Work instructions – Starting with the line that contains "Click フィードバックの送信 button", reproduce each line through the end of the listing below, with no other output.

Given data –
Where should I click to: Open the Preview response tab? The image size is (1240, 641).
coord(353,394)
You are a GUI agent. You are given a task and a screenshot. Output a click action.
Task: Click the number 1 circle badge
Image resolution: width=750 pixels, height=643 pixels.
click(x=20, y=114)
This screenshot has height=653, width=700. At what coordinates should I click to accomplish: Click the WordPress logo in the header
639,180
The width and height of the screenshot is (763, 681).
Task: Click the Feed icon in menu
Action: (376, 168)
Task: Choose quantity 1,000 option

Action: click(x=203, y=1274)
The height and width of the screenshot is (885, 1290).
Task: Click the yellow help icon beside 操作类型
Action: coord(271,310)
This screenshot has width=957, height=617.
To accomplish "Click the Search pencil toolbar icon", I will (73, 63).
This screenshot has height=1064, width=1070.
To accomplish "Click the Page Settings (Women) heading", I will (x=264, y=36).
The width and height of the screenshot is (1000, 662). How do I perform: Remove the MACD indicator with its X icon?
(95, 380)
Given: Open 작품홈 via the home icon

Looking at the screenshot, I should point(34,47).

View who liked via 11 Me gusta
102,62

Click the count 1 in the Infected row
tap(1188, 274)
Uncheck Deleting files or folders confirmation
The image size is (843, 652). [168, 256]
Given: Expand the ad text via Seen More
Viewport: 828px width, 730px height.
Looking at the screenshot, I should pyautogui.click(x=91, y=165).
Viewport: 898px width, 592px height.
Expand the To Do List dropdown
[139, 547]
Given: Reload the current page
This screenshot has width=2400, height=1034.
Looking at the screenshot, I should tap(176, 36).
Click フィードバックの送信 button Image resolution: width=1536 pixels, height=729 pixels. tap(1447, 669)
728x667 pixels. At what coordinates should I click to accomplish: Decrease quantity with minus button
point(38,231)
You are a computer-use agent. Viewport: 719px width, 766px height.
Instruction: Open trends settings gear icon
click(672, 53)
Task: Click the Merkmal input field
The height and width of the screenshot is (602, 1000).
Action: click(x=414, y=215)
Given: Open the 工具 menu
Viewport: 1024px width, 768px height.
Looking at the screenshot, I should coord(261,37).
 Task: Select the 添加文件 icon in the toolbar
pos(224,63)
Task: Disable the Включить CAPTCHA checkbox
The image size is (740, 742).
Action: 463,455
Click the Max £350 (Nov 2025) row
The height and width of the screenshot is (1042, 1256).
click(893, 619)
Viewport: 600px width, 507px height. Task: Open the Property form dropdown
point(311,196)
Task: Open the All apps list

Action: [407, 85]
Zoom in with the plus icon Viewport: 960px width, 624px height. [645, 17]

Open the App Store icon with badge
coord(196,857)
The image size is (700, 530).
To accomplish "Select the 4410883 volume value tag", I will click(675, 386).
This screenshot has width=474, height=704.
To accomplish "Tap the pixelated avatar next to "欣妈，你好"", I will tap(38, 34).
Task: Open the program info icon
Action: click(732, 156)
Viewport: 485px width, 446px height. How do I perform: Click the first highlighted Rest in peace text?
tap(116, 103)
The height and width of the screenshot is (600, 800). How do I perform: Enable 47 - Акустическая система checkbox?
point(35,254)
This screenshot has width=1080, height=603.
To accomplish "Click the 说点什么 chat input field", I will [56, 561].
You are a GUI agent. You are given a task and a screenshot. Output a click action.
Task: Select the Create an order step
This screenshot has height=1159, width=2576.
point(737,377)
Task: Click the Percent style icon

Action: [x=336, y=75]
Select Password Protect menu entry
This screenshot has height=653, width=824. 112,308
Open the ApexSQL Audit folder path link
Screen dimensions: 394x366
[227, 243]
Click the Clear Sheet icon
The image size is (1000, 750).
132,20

Answer box –
Click フィードバックの送信 button Image resolution: width=1536 pixels, height=729 pixels. tap(1447, 669)
728x667 pixels. At what coordinates should I click to accomplish: Decrease quantity with minus button
point(38,231)
You are a computer-use agent. Viewport: 719px width, 766px height.
Instruction: Open trends settings gear icon
click(672, 53)
Task: Click the Merkmal input field
The height and width of the screenshot is (602, 1000).
Action: click(x=414, y=215)
Given: Open the 工具 menu
Viewport: 1024px width, 768px height.
Looking at the screenshot, I should coord(261,37).
 Task: Select the 添加文件 icon in the toolbar
pos(224,63)
Task: Disable the Включить CAPTCHA checkbox
The image size is (740, 742).
Action: 463,455
Click the Max £350 (Nov 2025) row
The height and width of the screenshot is (1042, 1256).
click(893, 619)
Viewport: 600px width, 507px height. Task: Open the Property form dropdown
point(311,196)
Task: Open the All apps list

Action: [407, 85]
Zoom in with the plus icon Viewport: 960px width, 624px height. [645, 17]

Open the App Store icon with badge
coord(196,857)
The image size is (700, 530).
To accomplish "Select the 4410883 volume value tag", I will click(675, 386).
This screenshot has width=474, height=704.
To accomplish "Tap the pixelated avatar next to "欣妈，你好"", I will tap(38, 34).
Task: Open the program info icon
Action: click(732, 156)
Viewport: 485px width, 446px height. How do I perform: Click the first highlighted Rest in peace text?
tap(116, 103)
The height and width of the screenshot is (600, 800). How do I perform: Enable 47 - Акустическая система checkbox?
point(35,254)
This screenshot has width=1080, height=603.
To accomplish "Click the 说点什么 chat input field", I will [56, 561].
You are a GUI agent. You are given a task and a screenshot. Output a click action.
Task: Select the Create an order step
This screenshot has height=1159, width=2576.
point(737,377)
Task: Click the Percent style icon

Action: [x=336, y=75]
Select Password Protect menu entry
This screenshot has height=653, width=824. 112,308
Open the ApexSQL Audit folder path link
Screen dimensions: 394x366
[227, 243]
Click the Clear Sheet icon
The image size is (1000, 750).
132,20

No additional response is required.